Kozinski got Tribe to agree that the study’s error rate did not take into account the possibility of manual recounts. Given that California has a uniform standard for determining which detached chads will count as votes, Kozinski said, we don’t have a Bush v. Gore situation (thank you for saying that, judge!). Therefore, California can conduct a constitutional manual recount, and can recover votes that were lost in the machine count. The study does not take the potential recovery of these votes into account. So, as far as the evidence in the record shows, Kozinski asked Tribe, we don’t really know whether punchcard ballots are any worse than any other technology. Right?

There may have been good responses to this question. But if there were, Tribe didn’t make them. He ended up saying — and I’m paraphrasing, but I think it’s a fair paraphrase — that all of this may be true, but there is still a problem if people using punchcard ballots think that they are using a second-class system. I heard that and thought: game over! He just conceded that the plaintiffs haven’t really shown that punchcards are less reliable!

As I reluctantly turned off the TV, Mark Rosenbaum of the ACLU was trying to pull Larry’s fat out of the fire — but with the limited time he had, he was so busy being pulled to and fro by the various judges like a wishbone, he had no chance to make an articulate point.

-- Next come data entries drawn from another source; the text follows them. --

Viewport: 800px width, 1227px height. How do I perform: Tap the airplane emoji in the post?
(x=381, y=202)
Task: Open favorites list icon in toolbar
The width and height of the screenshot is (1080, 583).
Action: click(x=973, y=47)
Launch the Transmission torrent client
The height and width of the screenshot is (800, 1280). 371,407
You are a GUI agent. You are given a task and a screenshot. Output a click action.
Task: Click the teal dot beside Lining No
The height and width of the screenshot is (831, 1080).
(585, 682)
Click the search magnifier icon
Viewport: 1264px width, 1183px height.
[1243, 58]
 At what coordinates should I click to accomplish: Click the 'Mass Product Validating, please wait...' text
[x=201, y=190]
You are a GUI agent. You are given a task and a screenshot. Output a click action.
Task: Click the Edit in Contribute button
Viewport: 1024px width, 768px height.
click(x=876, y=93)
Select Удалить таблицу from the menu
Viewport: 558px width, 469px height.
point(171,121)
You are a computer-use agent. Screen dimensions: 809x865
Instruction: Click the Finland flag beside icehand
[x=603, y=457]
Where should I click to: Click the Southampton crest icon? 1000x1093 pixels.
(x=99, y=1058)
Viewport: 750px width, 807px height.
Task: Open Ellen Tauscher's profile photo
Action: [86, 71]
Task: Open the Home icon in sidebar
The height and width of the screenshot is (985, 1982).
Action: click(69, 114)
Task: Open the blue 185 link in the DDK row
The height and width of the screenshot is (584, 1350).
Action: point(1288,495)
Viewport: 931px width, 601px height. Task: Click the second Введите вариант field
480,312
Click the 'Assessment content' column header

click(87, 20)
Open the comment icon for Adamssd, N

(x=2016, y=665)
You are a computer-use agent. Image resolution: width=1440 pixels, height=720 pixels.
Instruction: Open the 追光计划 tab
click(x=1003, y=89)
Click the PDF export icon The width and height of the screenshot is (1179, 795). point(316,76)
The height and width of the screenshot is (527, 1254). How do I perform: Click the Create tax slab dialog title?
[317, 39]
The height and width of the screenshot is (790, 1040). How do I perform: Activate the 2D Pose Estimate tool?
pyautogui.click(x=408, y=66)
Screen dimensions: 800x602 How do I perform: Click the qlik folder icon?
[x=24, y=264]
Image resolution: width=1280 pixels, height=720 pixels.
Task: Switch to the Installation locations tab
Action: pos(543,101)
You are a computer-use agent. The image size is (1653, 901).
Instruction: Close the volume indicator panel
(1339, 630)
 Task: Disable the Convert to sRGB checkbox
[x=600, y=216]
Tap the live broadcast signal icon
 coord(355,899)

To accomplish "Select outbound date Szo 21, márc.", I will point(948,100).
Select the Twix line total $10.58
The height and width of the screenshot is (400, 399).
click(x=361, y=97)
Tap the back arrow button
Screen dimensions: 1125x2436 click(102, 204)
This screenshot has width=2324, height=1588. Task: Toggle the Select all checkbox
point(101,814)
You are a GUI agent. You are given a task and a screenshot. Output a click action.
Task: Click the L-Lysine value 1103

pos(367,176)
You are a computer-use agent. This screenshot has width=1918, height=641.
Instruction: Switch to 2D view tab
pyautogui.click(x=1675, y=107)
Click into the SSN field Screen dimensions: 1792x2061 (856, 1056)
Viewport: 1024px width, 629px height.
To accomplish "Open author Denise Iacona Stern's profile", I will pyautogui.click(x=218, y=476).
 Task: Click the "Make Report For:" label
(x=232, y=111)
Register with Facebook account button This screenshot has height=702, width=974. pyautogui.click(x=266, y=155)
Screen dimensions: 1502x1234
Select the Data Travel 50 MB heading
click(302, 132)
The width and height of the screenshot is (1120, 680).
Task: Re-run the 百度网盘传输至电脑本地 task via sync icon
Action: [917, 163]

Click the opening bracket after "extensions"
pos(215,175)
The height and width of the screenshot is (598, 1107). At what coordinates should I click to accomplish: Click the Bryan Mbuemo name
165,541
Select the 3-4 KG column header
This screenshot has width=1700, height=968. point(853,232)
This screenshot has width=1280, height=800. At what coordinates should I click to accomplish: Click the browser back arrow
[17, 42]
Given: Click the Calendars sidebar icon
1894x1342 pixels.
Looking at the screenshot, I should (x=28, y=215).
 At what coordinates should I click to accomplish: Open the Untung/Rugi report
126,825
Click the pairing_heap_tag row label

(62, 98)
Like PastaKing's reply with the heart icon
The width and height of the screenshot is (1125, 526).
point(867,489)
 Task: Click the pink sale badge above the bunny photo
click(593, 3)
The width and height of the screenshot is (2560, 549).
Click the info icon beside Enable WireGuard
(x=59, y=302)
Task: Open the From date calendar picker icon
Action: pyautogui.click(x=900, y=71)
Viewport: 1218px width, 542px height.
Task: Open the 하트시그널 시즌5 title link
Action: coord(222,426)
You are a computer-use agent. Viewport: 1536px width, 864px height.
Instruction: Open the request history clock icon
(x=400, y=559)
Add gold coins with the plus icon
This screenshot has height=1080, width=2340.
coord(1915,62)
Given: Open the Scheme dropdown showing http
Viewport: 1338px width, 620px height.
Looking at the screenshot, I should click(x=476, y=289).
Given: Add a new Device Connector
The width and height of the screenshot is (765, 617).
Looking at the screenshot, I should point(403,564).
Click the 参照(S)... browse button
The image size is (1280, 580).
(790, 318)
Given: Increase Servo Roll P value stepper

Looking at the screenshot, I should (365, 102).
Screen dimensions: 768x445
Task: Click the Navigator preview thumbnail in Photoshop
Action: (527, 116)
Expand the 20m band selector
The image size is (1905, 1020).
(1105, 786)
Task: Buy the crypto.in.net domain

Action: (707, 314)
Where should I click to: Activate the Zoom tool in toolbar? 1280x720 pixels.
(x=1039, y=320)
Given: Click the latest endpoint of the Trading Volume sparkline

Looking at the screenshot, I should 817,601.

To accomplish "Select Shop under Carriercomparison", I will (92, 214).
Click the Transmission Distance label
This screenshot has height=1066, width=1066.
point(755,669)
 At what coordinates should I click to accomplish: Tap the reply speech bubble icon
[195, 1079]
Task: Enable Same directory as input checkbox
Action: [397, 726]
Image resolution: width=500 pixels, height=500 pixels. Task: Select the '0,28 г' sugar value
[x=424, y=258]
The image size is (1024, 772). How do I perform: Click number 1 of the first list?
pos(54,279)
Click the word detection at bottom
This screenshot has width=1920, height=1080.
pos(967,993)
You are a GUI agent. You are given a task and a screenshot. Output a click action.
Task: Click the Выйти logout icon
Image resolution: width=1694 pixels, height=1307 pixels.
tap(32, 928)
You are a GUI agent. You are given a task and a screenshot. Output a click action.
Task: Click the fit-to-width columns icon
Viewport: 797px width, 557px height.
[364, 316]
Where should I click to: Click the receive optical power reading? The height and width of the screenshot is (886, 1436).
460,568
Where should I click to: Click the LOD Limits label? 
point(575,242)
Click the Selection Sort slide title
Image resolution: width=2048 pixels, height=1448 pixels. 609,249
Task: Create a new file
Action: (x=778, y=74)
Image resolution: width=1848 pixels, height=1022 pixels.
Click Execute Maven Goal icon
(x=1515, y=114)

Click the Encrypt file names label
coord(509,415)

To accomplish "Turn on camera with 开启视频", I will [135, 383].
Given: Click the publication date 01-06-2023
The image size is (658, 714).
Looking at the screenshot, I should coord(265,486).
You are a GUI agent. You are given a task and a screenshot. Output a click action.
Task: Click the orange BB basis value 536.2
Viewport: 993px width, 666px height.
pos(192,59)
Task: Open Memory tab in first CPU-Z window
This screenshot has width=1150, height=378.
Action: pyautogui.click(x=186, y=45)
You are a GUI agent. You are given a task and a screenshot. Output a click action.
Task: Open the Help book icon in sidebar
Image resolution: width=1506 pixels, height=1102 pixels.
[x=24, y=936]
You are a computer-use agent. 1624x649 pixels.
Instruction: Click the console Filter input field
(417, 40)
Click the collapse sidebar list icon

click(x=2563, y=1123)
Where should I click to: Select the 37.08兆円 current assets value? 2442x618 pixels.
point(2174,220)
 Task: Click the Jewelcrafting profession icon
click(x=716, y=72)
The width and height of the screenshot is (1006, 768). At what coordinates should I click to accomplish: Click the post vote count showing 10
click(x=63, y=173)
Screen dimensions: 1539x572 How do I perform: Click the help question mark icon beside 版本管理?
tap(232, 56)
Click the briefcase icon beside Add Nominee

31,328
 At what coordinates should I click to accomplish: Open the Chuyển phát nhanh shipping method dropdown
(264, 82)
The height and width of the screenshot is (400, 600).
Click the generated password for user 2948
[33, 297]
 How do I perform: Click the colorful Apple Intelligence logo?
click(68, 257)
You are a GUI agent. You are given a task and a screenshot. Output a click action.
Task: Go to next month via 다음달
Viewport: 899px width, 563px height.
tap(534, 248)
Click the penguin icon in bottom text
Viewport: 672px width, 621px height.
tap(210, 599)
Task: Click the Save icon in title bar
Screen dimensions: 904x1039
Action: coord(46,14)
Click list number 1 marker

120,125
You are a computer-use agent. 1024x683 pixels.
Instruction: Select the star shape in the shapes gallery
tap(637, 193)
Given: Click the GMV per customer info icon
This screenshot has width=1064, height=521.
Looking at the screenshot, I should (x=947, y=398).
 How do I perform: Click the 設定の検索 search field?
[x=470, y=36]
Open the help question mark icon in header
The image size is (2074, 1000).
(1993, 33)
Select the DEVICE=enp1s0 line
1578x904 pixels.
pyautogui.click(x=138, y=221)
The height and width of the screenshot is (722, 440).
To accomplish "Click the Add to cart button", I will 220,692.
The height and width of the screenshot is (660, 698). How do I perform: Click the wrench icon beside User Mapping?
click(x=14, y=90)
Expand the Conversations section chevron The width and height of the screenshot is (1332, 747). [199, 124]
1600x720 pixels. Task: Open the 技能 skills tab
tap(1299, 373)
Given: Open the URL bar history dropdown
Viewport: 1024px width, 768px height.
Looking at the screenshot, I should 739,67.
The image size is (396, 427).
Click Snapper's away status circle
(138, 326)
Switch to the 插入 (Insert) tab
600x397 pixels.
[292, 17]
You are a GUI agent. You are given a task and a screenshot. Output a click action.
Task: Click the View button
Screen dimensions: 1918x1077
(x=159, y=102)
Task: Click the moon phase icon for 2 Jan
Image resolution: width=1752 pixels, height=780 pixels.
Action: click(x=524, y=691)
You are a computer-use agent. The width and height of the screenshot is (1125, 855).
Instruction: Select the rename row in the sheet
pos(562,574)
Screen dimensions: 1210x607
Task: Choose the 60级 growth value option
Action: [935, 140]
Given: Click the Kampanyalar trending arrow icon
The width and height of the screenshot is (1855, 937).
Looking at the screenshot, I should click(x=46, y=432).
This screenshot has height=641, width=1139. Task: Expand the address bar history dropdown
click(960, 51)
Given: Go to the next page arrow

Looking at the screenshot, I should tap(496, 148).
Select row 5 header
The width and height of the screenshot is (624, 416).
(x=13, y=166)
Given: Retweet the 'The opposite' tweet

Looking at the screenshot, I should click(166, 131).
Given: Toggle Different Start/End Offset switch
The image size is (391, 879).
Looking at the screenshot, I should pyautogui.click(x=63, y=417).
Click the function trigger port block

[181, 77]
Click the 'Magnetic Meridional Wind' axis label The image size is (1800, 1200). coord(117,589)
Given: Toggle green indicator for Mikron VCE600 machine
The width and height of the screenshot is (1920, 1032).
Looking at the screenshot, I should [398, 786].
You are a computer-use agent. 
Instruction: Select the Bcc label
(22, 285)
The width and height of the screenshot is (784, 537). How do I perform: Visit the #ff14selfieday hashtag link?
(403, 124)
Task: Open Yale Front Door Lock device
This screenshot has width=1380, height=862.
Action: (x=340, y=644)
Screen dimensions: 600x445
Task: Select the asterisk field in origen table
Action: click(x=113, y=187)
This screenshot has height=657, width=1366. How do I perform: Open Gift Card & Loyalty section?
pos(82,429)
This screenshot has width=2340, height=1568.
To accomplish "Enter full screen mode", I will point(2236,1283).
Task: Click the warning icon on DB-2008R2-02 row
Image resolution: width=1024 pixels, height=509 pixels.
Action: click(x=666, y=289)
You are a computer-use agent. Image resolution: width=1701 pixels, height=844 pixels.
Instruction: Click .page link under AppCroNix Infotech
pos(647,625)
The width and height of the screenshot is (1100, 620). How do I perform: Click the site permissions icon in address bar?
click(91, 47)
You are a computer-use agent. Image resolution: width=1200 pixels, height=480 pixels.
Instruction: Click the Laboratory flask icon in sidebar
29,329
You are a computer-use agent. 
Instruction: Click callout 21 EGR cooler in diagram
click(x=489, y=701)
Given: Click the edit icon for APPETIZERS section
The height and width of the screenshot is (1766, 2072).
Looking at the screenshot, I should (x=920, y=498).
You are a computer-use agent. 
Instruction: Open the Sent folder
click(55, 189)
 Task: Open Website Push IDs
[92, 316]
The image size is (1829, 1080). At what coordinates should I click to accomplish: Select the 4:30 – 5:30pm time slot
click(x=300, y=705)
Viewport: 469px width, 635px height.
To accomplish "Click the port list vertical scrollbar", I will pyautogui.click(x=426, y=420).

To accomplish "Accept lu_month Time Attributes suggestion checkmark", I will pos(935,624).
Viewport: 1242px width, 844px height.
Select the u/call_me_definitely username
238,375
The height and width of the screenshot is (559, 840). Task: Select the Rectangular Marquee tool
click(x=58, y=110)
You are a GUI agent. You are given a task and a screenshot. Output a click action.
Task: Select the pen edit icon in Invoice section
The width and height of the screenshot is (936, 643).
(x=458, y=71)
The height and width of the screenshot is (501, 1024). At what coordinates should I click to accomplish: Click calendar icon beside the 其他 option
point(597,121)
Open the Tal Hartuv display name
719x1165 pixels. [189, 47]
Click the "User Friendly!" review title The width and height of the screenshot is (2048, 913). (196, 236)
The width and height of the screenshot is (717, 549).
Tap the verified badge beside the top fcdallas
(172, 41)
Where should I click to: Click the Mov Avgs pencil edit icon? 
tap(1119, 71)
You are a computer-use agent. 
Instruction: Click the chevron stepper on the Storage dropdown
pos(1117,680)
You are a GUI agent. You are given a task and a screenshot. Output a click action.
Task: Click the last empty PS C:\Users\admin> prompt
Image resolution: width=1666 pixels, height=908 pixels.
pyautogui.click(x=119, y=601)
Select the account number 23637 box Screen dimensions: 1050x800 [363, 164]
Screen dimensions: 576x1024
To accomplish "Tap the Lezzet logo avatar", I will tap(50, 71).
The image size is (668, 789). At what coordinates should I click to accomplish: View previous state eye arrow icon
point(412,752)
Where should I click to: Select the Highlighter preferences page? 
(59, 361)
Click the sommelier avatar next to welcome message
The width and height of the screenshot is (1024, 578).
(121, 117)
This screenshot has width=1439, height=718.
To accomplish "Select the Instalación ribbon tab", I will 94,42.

I hasten to add that oral argument is generally a chance for smart judges to probe the weaknesses of each side’s case. Since the plaintiffs (as the losing party in the trial court) went first, they are naturally the ones who got hammered first. But, based on the limited news coverage I have seen, it looks like the judges had some tough questions for the other side about the Voting Rights Act. Since this issue was not addressed by the bogus panel decision, I am less familiar with it. We’ll leave the matter there for now, until I can fire up my VCR again tomorrow evening.